He left Butler nearly 20 years ago, but, from 1986–1996, Michael Shasberger provided his students in the Butler Chorale with great memories—including five international tours and the staging of Handel’s “Messiah”—along with instruction that still guides them today.

The memories are so strong, in fact, that over the July 24–26 weekend, about two dozen of Shasberger’s former students came from all over the country to reunite and sing with him again in Indianapolis.
Former members of the Butler Chorale returned to Butler to sing with their former conductor, Michael Shasberger.

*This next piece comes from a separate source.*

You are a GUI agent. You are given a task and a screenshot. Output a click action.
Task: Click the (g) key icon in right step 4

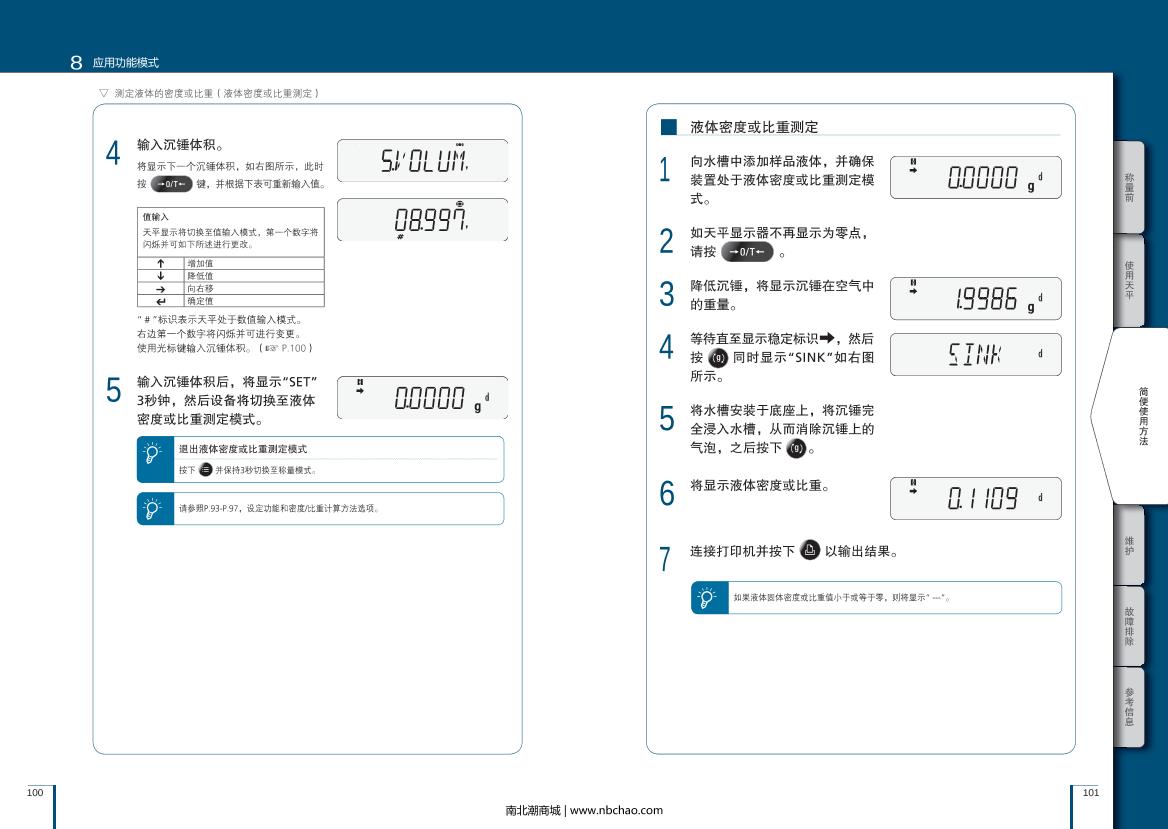tap(717, 359)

“He’s probably one of the finest choral conductors I’ve ever worked with, and I’ve worked with a lot of conductors,” said Sam Hepler ’94, a professional singer and musician based in New York City. “He’s a wonderful man and was a wonderful teacher—and I’m sure he still is—and he brought the best out of all of us.”

Shasberger and his former students rehearsed on Friday and Saturday for a Sunday performance at North United Methodist Church. The song selection included some numbers they performed in the student chorale, as well as a few more current pieces.

Mary Scheib ’96 organized this reunion, the second time Shasberger’s Butler students have gotten back together. (The first was in 2009.) These days, Scheib, who lives in Nashville, Tennessee, sings as a freelancer and has a day job in professional development at Vanderbilt University Medical Center.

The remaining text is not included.